*Exercise requirements:*
Excluding pictures, retype exactly the lines from the one with "This screenshot has width=644, height=644." through the end of the records that follow.

*Source material:*
****

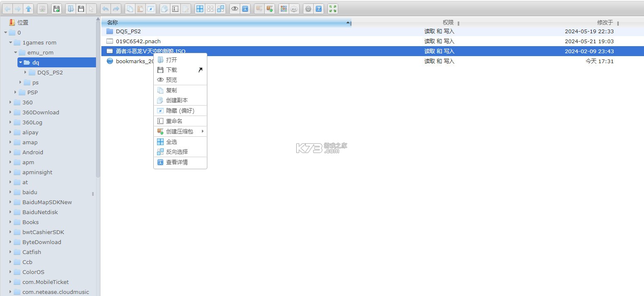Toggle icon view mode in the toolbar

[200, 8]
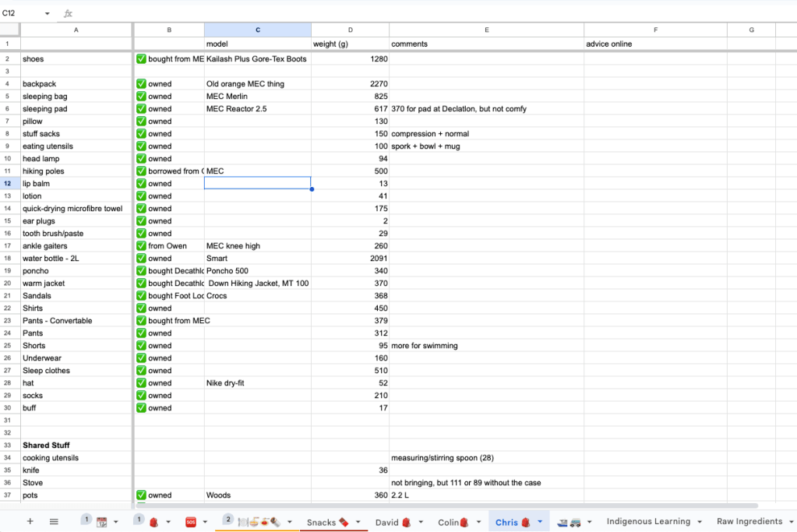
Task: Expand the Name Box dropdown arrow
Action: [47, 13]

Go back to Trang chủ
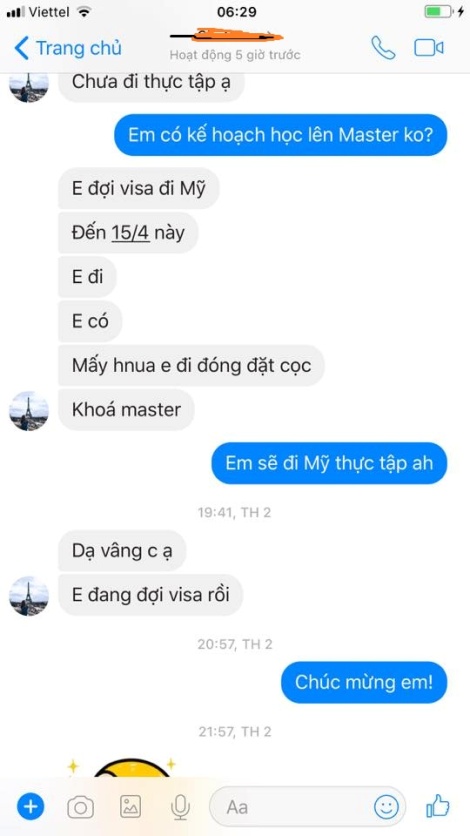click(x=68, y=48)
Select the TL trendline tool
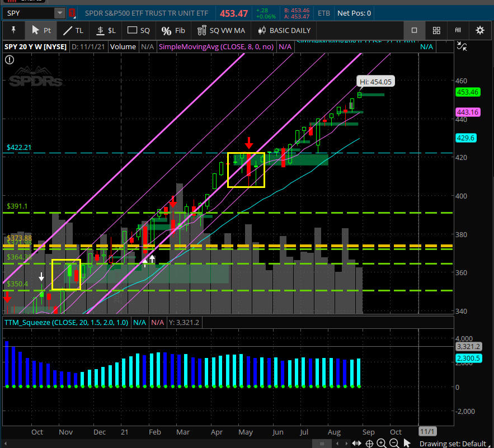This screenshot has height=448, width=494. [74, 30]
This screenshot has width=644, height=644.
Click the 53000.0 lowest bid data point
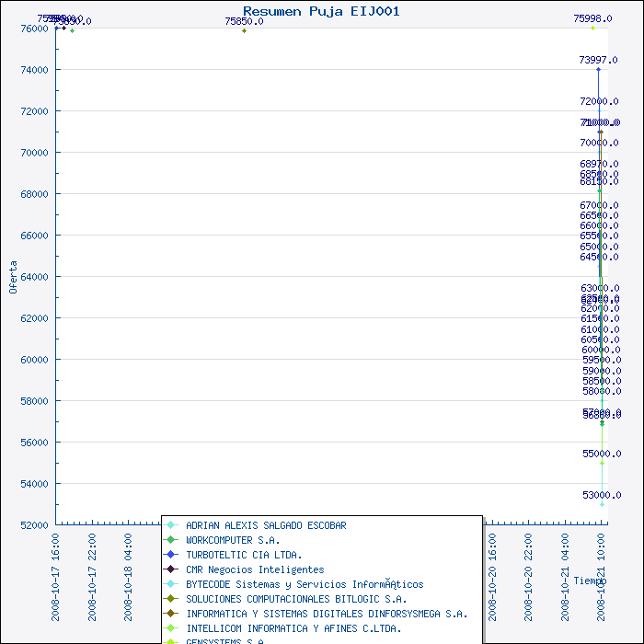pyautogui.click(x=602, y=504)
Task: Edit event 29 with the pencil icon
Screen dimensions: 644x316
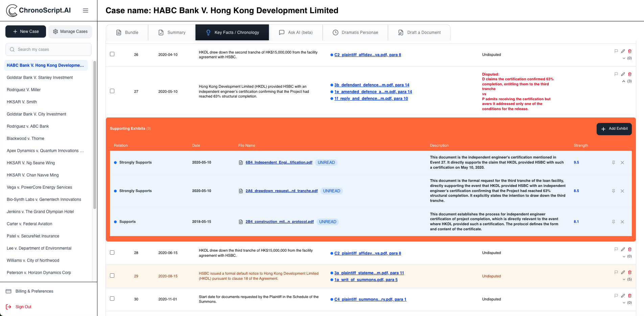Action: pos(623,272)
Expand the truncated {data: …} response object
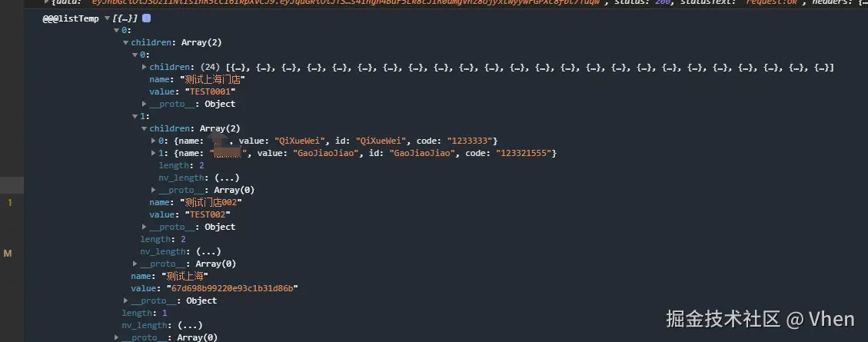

****

*Response to the exercise:*
This screenshot has width=644, height=644.
Click the 53000.0 lowest bid data point
pyautogui.click(x=602, y=504)
Task: Edit event 29 with the pencil icon
Screen dimensions: 644x316
Action: pos(623,272)
Expand the truncated {data: …} response object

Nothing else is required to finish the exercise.